(GIVEN DATA)
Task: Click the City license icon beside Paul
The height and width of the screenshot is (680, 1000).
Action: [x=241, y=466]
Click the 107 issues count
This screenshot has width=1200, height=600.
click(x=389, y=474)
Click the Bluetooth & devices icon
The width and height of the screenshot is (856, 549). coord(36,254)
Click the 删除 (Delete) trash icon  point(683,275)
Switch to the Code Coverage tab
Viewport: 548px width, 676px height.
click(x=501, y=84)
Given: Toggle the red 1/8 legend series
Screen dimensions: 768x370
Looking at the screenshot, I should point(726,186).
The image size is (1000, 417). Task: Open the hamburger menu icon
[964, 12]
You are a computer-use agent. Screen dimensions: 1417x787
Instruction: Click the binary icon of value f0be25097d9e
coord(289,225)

(DIRECTIONS FOR THIS TASK) Reproduce the material. Keep every word as written.

(RESULT)
Task: Click the City license icon beside Paul
The height and width of the screenshot is (680, 1000).
Action: [x=241, y=466]
Click the 107 issues count
This screenshot has width=1200, height=600.
click(x=389, y=474)
Click the Bluetooth & devices icon
The width and height of the screenshot is (856, 549). coord(36,254)
Click the 删除 (Delete) trash icon  point(683,275)
Switch to the Code Coverage tab
Viewport: 548px width, 676px height.
click(x=501, y=84)
Given: Toggle the red 1/8 legend series
Screen dimensions: 768x370
Looking at the screenshot, I should point(726,186).
The image size is (1000, 417). Task: Open the hamburger menu icon
[964, 12]
You are a computer-use agent. Screen dimensions: 1417x787
Instruction: Click the binary icon of value f0be25097d9e
coord(289,225)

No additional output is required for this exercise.